Logistic Regression vs Basic Neural Network 
 - neural network using a sigmoid activation function is essentially a logistic regression model
 

In [10]:
#imports 
from sklearn.model_selection import train_test_split
from sklearn.preprocessing import StandardScaler
from sklearn.linear_model import LogisticRegression
from sklearn.metrics import accuracy_score
import pandas as pd
import numpy as np  
import tensorflow as tf
from path import Path

In [2]:
#load dataset
file_path = Path("../Resources/diabetes.csv")
diabetes_df = pd.read_csv(file_path)
diabetes_df.head()

Unnamed: 0,Pregnancies,Glucose,BloodPressure,SkinThickness,Insulin,BMI,DiabetesPedigreeFunction,Age,Outcome
0,6,148,72,35,0,33.6,0.627,50,1
1,1,85,66,29,0,26.6,0.351,31,0
2,8,183,64,0,0,23.3,0.672,32,1
3,1,89,66,23,94,28.1,0.167,21,0
4,0,137,40,35,168,43.1,2.288,33,1


Data needs to be standardized for basic neural network, no preprocessing required for the logistic regression. Need to keep track of scaled and unscaled training dataset. 

In [3]:
#remove diabetes outcome target from data
y = diabetes_df.Outcome
X = diabetes_df.drop(columns="Outcome")

#split datasets into training and testing
X_train, X_test, y_train, y_test = train_test_split(X, y, random_state=42, stratify=y)

In [4]:
#preprocess numerical data for basic neural network

#create standardscaler instance
scaler = StandardScaler()

#fit scaler
X_scaler = scaler.fit(X_train)

#scale the data
X_train_scaled = X_scaler.transform(X_train)
X_test_scaled = X_scaler.transform(X_test)

In [7]:
#define logistic regression model
log_classifier = LogisticRegression(solver="lbfgs", max_iter=200)

#train the model
log_classifier.fit(X_train,y_train)

#evaluate the model
y_pred = log_classifier.predict(X_test)

Logistic Regression model accuracy: 0.729


In [6]:
print(f"Logistic Regression model accuracy: {accuracy_score(y_test,y_pred):.3f}")

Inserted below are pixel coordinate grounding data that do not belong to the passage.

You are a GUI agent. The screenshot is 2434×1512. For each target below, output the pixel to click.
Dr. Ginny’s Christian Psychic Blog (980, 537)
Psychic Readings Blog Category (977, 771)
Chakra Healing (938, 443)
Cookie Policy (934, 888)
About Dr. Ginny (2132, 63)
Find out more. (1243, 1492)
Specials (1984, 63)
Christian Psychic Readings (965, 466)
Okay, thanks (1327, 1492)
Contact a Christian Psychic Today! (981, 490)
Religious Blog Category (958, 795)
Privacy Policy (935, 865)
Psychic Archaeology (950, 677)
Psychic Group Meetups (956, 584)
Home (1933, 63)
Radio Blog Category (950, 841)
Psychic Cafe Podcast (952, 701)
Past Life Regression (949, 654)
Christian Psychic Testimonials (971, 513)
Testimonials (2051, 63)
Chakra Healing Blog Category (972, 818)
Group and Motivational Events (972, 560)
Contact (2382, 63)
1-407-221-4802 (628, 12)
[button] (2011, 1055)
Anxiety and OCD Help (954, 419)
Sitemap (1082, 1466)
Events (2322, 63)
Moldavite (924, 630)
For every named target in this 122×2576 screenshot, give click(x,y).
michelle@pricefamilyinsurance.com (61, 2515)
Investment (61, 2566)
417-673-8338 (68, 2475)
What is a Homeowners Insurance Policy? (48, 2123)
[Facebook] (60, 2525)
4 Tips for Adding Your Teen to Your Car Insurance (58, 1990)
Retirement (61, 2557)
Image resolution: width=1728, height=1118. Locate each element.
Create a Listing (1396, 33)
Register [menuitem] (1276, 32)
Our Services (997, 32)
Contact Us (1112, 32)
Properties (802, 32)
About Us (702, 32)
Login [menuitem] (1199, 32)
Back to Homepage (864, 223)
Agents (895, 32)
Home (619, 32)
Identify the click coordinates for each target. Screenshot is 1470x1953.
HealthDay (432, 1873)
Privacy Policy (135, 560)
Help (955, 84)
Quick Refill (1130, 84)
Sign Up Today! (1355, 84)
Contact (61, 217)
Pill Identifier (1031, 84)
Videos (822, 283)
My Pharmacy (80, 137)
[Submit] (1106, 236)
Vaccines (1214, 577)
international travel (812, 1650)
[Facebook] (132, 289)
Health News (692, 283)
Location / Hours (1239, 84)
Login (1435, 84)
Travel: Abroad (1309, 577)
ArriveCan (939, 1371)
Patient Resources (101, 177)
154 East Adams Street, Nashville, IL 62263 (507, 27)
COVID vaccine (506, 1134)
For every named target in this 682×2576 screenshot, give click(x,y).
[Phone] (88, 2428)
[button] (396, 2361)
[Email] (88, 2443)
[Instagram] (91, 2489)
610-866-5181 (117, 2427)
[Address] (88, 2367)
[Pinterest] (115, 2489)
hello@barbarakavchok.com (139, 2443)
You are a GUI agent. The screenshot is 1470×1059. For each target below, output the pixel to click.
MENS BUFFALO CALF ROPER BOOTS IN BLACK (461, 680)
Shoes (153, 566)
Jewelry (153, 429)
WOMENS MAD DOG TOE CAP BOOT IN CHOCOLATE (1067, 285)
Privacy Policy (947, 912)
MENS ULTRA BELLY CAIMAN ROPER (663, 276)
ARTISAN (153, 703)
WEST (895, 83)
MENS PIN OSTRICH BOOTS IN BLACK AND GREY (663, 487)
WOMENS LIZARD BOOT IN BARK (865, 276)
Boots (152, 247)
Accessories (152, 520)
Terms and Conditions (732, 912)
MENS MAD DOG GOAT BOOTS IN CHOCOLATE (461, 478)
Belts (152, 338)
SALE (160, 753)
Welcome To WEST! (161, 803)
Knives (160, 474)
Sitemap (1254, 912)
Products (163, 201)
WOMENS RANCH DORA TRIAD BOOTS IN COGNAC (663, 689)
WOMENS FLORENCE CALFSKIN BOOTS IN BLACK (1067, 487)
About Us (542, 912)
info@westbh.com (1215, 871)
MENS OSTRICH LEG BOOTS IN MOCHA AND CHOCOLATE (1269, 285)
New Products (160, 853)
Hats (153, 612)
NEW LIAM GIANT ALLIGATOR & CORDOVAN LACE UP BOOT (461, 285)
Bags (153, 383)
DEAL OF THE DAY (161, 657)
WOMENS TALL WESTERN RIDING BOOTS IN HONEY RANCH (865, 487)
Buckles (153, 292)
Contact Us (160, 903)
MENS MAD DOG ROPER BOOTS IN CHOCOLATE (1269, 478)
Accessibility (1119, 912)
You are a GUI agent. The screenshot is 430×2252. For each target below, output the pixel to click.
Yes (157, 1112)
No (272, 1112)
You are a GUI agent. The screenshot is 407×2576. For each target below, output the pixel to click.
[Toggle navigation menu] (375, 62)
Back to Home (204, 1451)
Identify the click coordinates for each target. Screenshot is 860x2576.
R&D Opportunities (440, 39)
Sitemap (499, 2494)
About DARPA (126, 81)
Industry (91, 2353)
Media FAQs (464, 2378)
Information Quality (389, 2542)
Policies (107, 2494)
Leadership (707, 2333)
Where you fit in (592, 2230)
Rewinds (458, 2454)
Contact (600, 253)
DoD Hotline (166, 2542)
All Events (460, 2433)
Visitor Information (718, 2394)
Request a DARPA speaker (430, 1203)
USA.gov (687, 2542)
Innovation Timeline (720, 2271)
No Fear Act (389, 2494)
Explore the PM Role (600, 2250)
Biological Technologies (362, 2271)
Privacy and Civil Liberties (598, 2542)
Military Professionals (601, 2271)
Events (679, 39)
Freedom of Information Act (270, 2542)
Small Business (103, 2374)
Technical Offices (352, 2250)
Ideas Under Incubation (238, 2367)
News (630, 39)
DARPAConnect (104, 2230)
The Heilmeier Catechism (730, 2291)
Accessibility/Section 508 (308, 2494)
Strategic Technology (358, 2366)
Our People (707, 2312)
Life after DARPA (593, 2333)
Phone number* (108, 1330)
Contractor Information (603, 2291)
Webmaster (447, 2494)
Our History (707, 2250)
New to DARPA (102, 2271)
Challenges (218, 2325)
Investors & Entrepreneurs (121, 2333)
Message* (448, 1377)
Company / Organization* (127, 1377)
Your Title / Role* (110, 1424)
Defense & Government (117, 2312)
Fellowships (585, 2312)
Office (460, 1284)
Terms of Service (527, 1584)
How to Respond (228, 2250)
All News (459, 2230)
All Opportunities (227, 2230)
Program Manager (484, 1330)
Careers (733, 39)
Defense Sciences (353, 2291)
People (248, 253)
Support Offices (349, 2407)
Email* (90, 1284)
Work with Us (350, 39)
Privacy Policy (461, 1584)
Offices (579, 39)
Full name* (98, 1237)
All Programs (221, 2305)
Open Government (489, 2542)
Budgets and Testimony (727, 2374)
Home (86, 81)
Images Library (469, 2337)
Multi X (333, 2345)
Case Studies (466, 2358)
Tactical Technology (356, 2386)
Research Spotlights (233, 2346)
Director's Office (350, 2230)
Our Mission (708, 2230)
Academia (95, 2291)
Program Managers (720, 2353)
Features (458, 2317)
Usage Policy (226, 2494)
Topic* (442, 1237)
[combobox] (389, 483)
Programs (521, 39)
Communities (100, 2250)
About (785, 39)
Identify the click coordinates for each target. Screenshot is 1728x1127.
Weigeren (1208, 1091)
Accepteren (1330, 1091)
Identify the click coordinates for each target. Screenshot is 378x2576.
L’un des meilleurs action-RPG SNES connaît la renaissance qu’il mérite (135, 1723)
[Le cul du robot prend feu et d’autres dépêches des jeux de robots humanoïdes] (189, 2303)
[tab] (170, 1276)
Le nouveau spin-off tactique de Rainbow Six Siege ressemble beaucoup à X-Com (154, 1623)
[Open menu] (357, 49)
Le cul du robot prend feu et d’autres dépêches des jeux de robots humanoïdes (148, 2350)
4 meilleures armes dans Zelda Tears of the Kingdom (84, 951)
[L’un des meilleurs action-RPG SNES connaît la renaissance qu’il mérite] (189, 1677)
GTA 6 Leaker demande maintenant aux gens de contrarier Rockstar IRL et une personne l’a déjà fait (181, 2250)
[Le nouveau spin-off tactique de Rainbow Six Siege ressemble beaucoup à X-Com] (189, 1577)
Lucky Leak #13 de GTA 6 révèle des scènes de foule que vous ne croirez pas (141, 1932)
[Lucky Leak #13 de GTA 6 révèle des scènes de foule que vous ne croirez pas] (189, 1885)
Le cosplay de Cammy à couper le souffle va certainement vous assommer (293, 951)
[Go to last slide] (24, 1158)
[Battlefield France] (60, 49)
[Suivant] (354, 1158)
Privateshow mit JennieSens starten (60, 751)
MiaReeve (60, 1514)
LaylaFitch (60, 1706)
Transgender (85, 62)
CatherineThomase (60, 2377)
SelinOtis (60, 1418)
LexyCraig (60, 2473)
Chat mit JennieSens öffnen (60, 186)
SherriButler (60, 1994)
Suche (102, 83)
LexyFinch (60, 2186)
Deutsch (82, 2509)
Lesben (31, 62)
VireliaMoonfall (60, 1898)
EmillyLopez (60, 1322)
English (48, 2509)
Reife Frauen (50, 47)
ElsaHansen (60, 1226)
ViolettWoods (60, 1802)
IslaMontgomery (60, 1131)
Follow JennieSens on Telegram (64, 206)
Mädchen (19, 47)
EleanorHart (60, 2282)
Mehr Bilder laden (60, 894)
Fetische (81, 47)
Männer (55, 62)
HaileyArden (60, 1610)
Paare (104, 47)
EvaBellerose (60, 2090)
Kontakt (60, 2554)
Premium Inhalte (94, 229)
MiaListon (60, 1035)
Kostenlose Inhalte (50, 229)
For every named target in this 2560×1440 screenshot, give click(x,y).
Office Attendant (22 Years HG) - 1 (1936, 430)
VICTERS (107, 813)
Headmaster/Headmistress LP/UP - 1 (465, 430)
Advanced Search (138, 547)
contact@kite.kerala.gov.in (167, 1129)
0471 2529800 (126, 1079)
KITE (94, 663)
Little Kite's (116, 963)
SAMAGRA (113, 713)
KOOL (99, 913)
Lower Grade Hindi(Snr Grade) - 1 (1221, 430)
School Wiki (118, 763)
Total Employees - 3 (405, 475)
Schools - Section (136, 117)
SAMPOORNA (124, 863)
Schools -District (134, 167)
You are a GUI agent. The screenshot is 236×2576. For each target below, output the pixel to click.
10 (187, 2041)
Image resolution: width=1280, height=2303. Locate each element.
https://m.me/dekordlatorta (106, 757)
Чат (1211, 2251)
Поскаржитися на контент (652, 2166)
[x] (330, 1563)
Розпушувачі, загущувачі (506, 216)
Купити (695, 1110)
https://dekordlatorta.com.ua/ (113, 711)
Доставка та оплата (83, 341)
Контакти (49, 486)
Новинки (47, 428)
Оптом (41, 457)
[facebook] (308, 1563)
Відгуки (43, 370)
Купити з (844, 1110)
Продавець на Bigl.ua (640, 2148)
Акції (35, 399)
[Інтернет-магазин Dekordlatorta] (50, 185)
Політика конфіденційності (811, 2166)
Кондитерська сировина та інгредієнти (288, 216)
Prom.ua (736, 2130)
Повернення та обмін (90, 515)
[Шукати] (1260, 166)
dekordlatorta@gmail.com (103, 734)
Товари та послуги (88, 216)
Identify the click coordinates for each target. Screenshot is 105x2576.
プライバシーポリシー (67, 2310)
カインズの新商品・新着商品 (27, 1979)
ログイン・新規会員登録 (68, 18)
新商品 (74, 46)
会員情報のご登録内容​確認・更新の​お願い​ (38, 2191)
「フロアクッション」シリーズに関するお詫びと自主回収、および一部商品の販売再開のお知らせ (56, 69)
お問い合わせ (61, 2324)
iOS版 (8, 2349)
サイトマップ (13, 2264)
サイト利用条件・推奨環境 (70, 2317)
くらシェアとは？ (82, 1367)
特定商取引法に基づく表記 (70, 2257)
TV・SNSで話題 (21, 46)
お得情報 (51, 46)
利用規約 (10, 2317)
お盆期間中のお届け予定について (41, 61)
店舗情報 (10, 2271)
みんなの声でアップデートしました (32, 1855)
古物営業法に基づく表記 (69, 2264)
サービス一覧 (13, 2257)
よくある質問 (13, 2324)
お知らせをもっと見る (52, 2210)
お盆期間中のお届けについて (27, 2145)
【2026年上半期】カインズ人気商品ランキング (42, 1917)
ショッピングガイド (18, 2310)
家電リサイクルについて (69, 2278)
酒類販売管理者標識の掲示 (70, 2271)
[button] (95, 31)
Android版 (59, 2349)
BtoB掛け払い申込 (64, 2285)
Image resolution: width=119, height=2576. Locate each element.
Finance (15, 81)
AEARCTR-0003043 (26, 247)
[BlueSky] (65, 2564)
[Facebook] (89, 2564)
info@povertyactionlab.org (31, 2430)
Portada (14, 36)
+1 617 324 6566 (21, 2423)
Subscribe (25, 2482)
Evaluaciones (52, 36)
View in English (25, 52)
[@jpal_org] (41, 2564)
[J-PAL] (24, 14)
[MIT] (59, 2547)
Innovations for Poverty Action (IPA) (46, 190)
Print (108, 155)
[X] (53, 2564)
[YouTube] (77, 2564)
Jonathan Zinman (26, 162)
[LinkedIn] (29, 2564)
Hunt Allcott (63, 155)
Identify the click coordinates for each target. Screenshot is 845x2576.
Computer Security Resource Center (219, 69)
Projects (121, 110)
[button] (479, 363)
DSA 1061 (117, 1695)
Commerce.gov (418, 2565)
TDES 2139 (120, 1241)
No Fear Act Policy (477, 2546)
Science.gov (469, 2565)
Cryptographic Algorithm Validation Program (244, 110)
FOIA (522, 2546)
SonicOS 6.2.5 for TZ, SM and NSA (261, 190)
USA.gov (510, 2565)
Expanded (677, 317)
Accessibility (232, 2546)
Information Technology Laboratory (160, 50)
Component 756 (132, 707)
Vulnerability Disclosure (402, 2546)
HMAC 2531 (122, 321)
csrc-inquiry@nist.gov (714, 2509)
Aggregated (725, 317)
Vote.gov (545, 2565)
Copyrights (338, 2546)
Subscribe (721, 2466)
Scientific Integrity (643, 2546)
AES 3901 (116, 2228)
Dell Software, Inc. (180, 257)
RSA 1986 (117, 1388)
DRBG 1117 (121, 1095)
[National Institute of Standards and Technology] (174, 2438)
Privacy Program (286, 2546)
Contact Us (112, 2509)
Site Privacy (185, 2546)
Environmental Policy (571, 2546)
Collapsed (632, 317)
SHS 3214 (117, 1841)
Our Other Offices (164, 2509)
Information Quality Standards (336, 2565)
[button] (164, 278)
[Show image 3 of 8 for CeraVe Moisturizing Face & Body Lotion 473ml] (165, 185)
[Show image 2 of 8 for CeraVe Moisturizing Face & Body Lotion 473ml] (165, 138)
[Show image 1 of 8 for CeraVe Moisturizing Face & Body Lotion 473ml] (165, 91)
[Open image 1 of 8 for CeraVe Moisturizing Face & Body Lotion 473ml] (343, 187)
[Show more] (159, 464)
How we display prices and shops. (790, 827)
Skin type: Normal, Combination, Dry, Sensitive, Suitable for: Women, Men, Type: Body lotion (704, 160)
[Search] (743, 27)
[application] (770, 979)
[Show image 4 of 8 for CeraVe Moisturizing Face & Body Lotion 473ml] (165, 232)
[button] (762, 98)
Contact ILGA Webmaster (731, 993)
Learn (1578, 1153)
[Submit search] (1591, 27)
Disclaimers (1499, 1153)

Logistic Regression model accuracy: 0.729


In [11]:
#define basic neural network
nn_model = tf.keras.models.Sequential()
nn_model.add(tf.keras.layers.Dense(units=16, activation="relu", input_dim=8))
nn_model.add(tf.keras.layers.Dense(units=1, activation="sigmoid"))

#convert series to arrays 
y_test = np.array(y_test) 
y_train = np.array(y_train)

#compile the sequential model and customize metrics
nn_model.compile(loss="binary_crossentropy", optimizer="adam", metrics=["accuracy"])

#train the model
fit_model = nn_model.fit(X_train_scaled, y_train, epochs=50)

#evaluate the model
model_loss, model_accuracy = nn_model.evaluate(X_test_scaled, y_test, verbose=2)
print(f"Loss: {model_loss}, Accuracy: {model_accuracy}")

Train on 576 samples
Epoch 1/50
Epoch 2/50
Epoch 3/50
Epoch 4/50
Epoch 5/50
Epoch 6/50
Epoch 7/50
Epoch 8/50
Epoch 9/50
Epoch 10/50
Epoch 11/50
Epoch 12/50
Epoch 13/50
Epoch 14/50
Epoch 15/50
Epoch 16/50
Epoch 17/50
Epoch 18/50
Epoch 19/50
Epoch 20/50
Epoch 21/50
Epoch 22/50
Epoch 23/50
Epoch 24/50
Epoch 25/50
Epoch 26/50
Epoch 27/50
Epoch 28/50
Epoch 29/50
Epoch 30/50
Epoch 31/50
Epoch 32/50
Epoch 33/50
Epoch 34/50
Epoch 35/50
Epoch 36/50
Epoch 37/50
Epoch 38/50
Epoch 39/50
Epoch 40/50
Epoch 41/50
Epoch 42/50
Epoch 43/50
Epoch 44/50
Epoch 45/50
Epoch 46/50
Epoch 47/50
Epoch 48/50
Epoch 49/50
Epoch 50/50
192/1 - 0s - loss: 0.4898 - accuracy: 0.7240
Loss: 0.48355482518672943, Accuracy: 0.7239583134651184


after comparing both models predictive accuracy their output is very similar. Logistic regression: 73%. Basic neural network: 72%. neither model reached 80% accuracy because the input data was insufficient, not enough data points and too few features. Both models need further optimization, parameters, structure, and weights. Some features likely need to be removed as they could be causing confusion.